The push for increased collection of biometric data is being initiated by BITMAP, the Biometric Identification Transnational Migration Alert Program. This program aims to collect biometric data from “special interest aliens, violent criminals, fugitives, and known or suspected terrorists encountered within illicit pathways.” This program is deployed in 14 countries with plans for expansion to other nations. The data acquired through this program will be used to populate a new database called HART, replacing the DHS’s current biometric database, IDENT. HART will be housed on the government’s AWS (Amazon Web Services) GovCloud environment and will store and process more robust profiles that include digital fingerprints, iris scans, facial images to build a profile with biographic information including political and religious affiliations, scars, tattoos. As HART rolls out, future increments plan to include DNA and voice prints in the profiles. There is also evidence that these profiles will include records of “relationship patterns.”

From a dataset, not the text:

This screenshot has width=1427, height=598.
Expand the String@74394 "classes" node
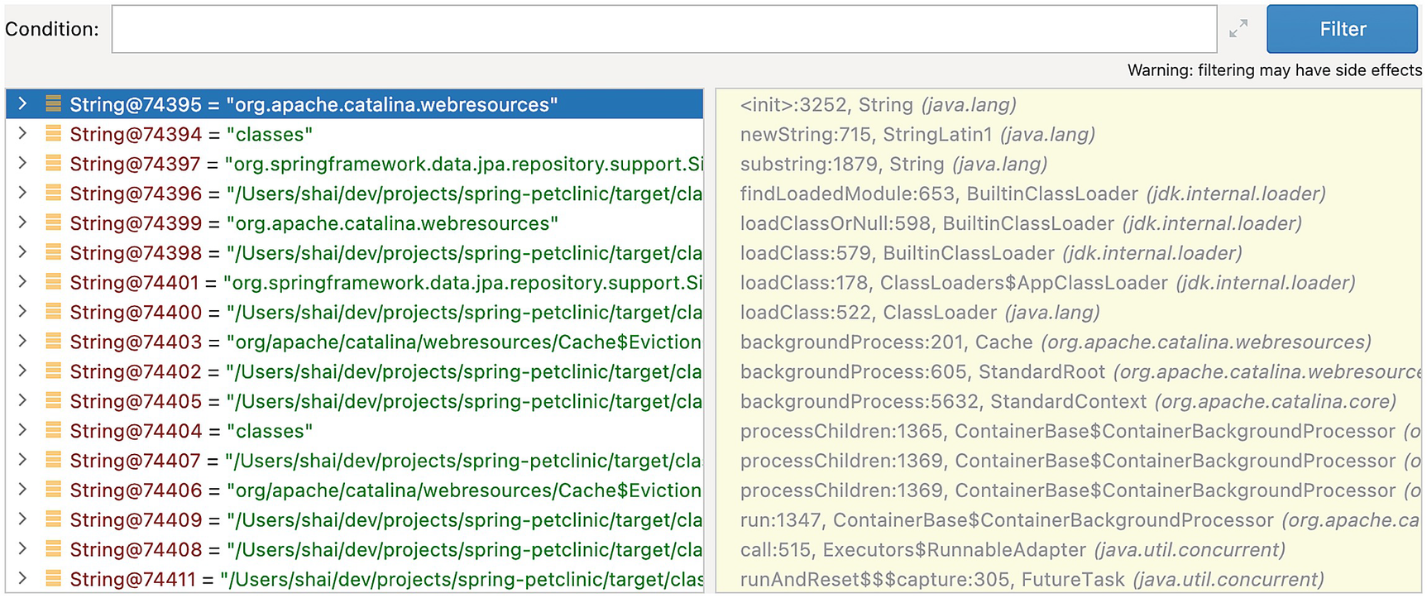23,134
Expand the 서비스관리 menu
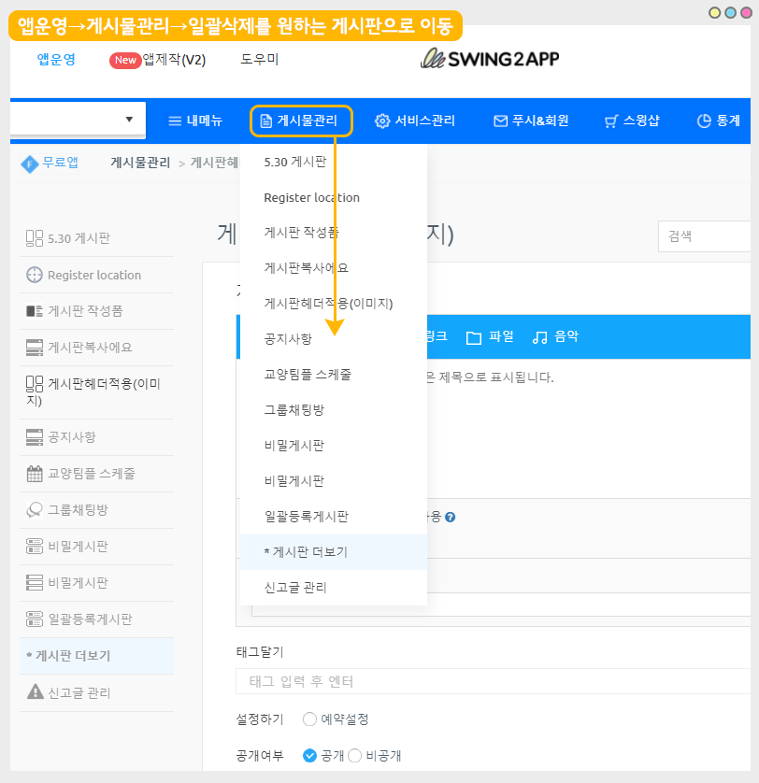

The previous system, IDENT, already holds more the 260 million unique identities. When combined with other DHS databases, the agency claims to have over 10 billion biographic records on file and are adding 10-15 million more each week, while more nations continue to take part and contribute their own data.

Another giant tech company, Microsoft, has developed a cloud platform called Azure Government used to facilitate ICE operations.

These databases and cloud platforms become another node in the border apparatus. As these technologies are incorporated in other border regimes such as Europe and China, perhaps we can expect more partnerships between imperial nations resulting in heightened security impeding already highly restrictive travel. Taking advantage of sophisticated technologies such as DNA, facial recognition, and speech analysis, state agencies could thwart asylum applications long before an applicant became aware of any supposed criteria that set off internal alarms.